- Work request: Lines containing "icon" should be pulled from the material below.

───── Dataset content

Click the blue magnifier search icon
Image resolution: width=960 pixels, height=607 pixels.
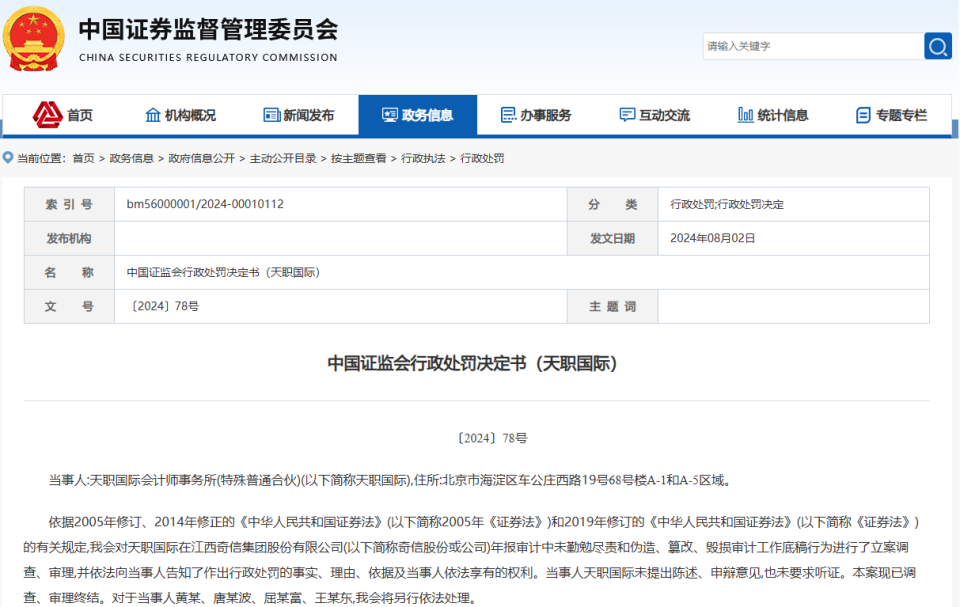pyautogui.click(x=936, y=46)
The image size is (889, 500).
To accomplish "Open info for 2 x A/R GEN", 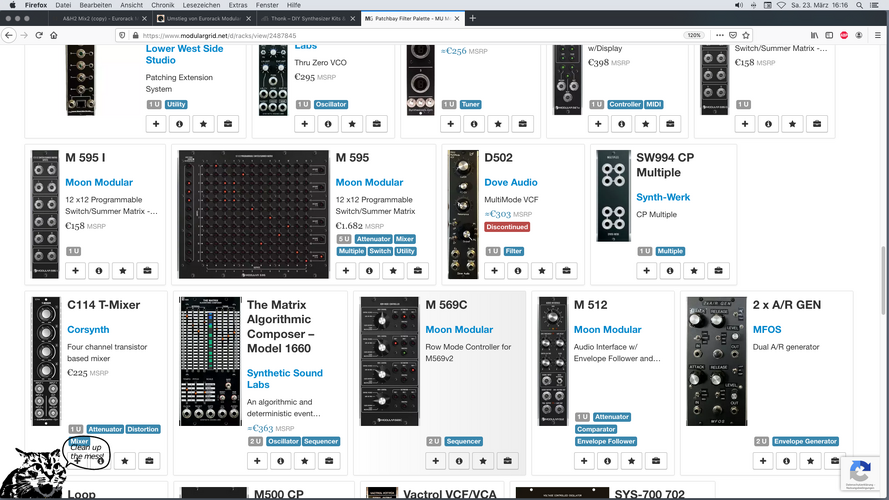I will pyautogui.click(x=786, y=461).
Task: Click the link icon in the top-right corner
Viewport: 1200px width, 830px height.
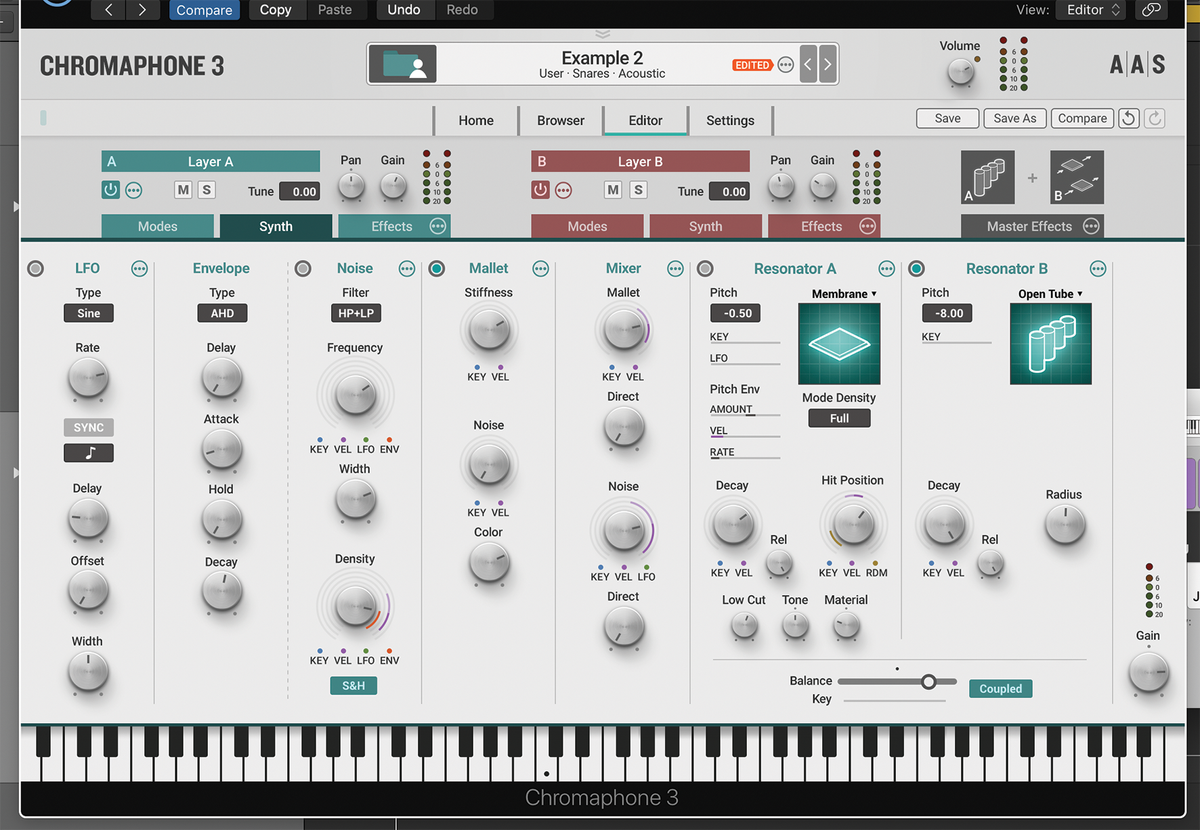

──────────

- Task solution:
Click the blue magnifier search icon
Task: Click the link icon in the top-right corner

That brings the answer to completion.